------ Passage provided ------
Let me step in on that one. According to hatchirokuae If my wife says "What shall we do today? We can go to a movie or we'll go skydiving" what she is actually saying is "What shall we do today? We can go to a movie, that is to say, we'll go skydiving". It's all so clear now why wife and I are always squabbling. We're talking at cross-purposes because, like ura soul, I don't understand legalese.
Anyhow ura soul was still confused;
ura soul 56 minutes ago
+hatchirokuae86 is there a particular part of the book you are locating that definition in? in the versions i am looking at i am just seeing O.R. (acronym) and no entry for 'or'.
hatchirokuae86 50 minutes ago
+ura soul it was just in alphabetical order in my copy.
ura soul 46 minutes ago
+hatchirokuae86 that's odd.. both my versions have the same list of words at the start of the 'or' area and neither includes the word 'or'. hmm..
------
Problem requirements
Continue the comment thread above about the legal definition of "or," picking up after ura soul's last reply.
------ Information shown ------
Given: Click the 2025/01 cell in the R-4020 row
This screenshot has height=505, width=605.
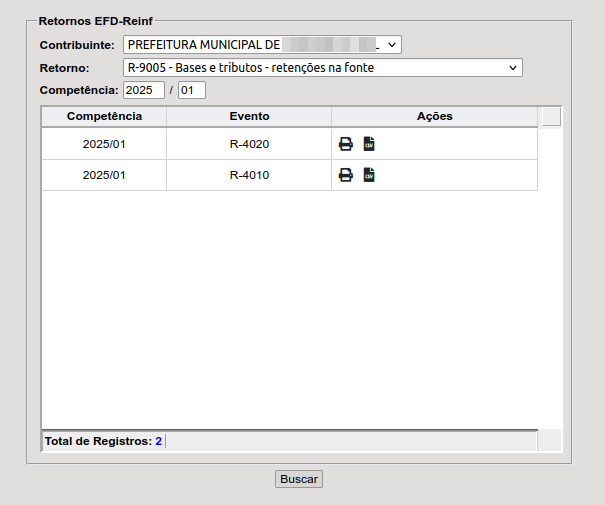Looking at the screenshot, I should pos(104,144).
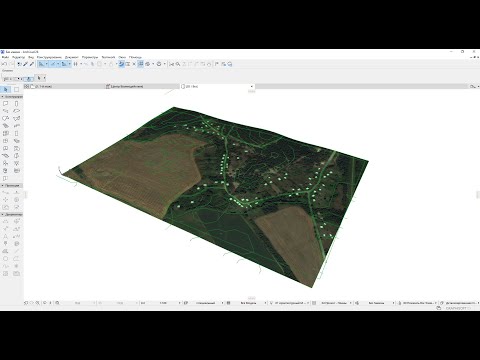The width and height of the screenshot is (480, 360).
Task: Select the Arrow tool in the toolbox
Action: 6,90
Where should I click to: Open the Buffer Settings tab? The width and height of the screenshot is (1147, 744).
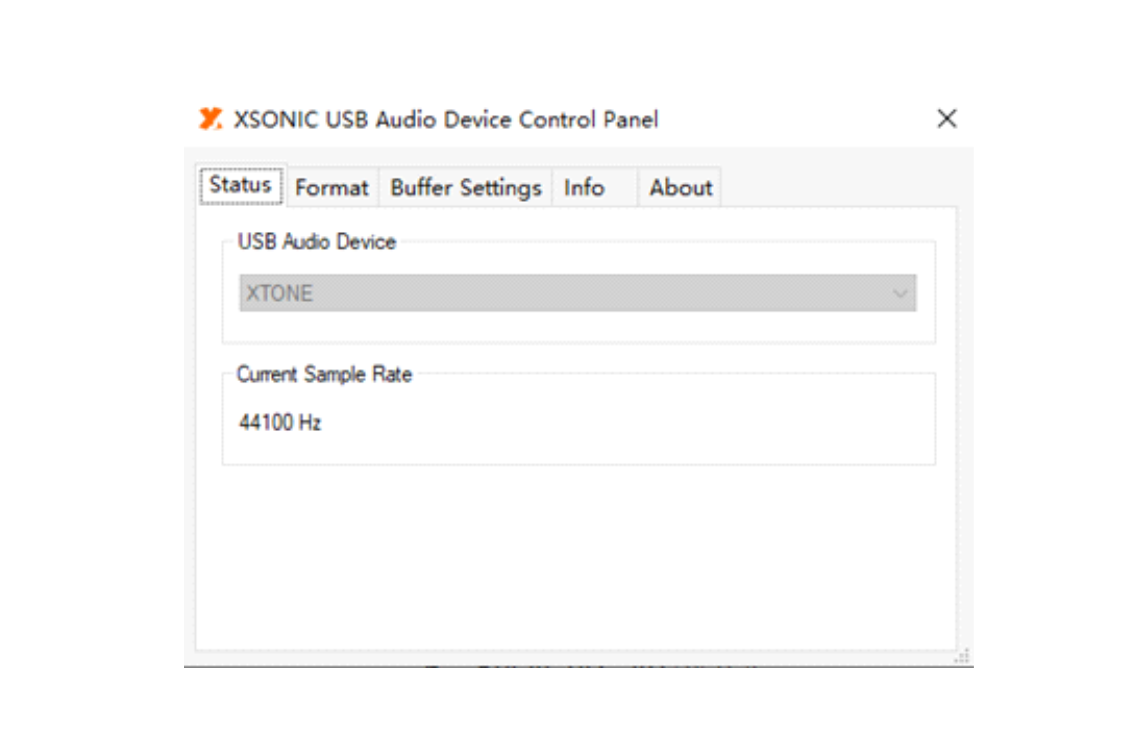465,187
------
Written response
Look ura soul, you want to play with the big boys? The heavy hitters like spirit John and hatchirokuae? Then dump that useless copy of Black's and get the super-secret one known only to the Freeman elite. The one that asks you what you want the definition to say before it gives you one.
If you check the free online version of Black's it does give a definition of 'or' although not exactly to point with our discussion;
OR
A term used in heraldry, and signifying gold; called "sol-' by some heralds when it occurs in the arms of princes, and "topaz"' or "carbuncle" when borne by peers. Engravers represent it by an indefinite number of small points. Wharton.
http://thelawdictionary.org/letter/o/page/34/
Back to the tedium that is John Spirit. This whole video is just him reading verbatim, ploddingly and haltingly, from an unidentified document. Extremely hard going for a listener. It is only 25 minutes long but it seems like it goes on forever. Largely because he keeps repeating the same things over, and over, and over. And then at about 12 minutes it got too stupid for me and I bailed. He got on to that beloved Freeman belief that the word "includes" means "includes only the following" so when the definition of employee included an officer it meant only officers were employees. And, as John told us a half dozen times in the past 12 minutes, officers are Crown employees so the only people who are employees and pay tax are government workers.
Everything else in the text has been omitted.